• [Exercise objective]: Please copy every one of the records below word for word, leaving out the pictures.

[Saved data entries]
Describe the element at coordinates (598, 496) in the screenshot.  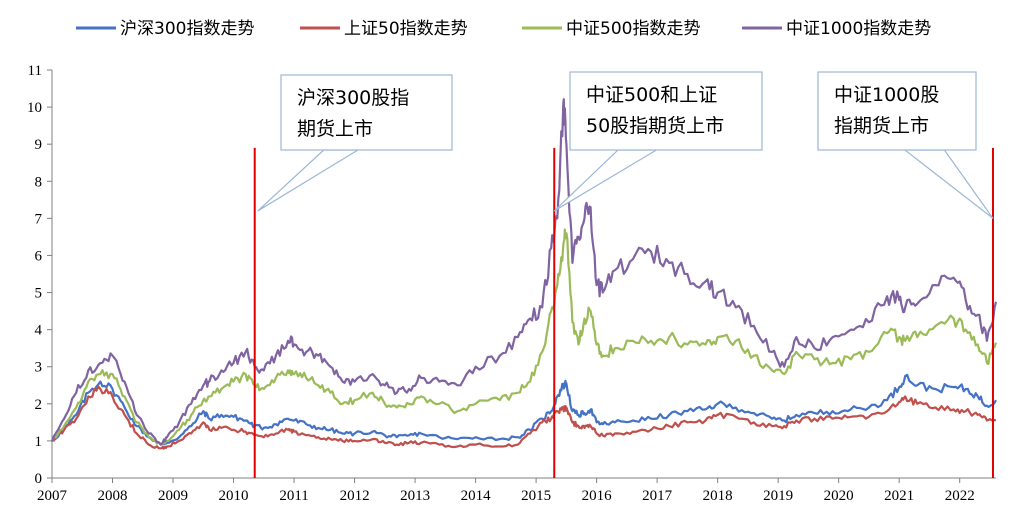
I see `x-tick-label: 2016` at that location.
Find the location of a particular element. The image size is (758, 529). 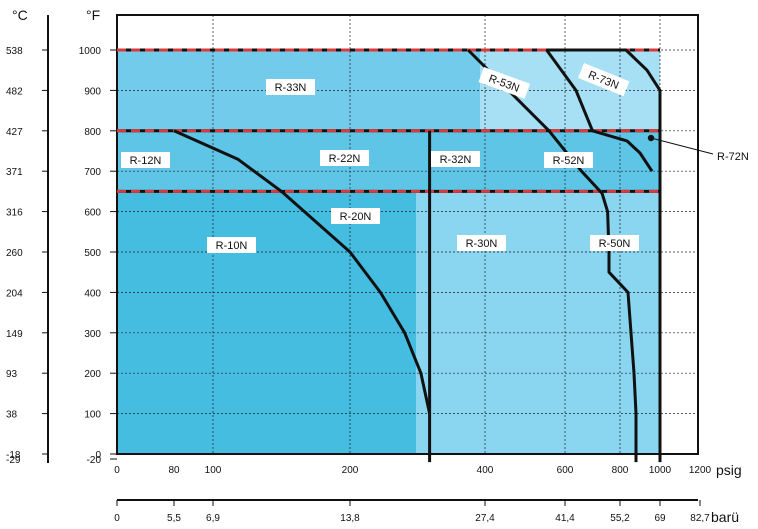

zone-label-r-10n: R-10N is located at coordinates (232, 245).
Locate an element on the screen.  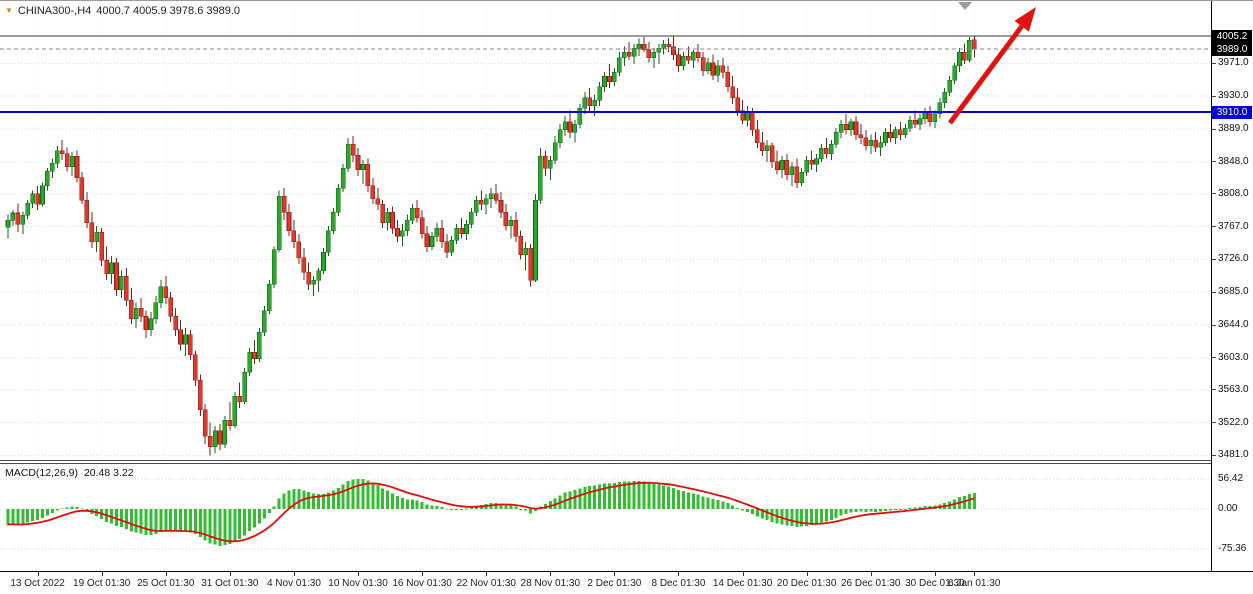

• [Task result]:
Describe the element at coordinates (598, 496) in the screenshot.  
I see `x-tick-label: 2016` at that location.
Find the location of a particular element. The image size is (758, 529). 

zone-label-r-10n: R-10N is located at coordinates (232, 245).
Locate an element on the screen.  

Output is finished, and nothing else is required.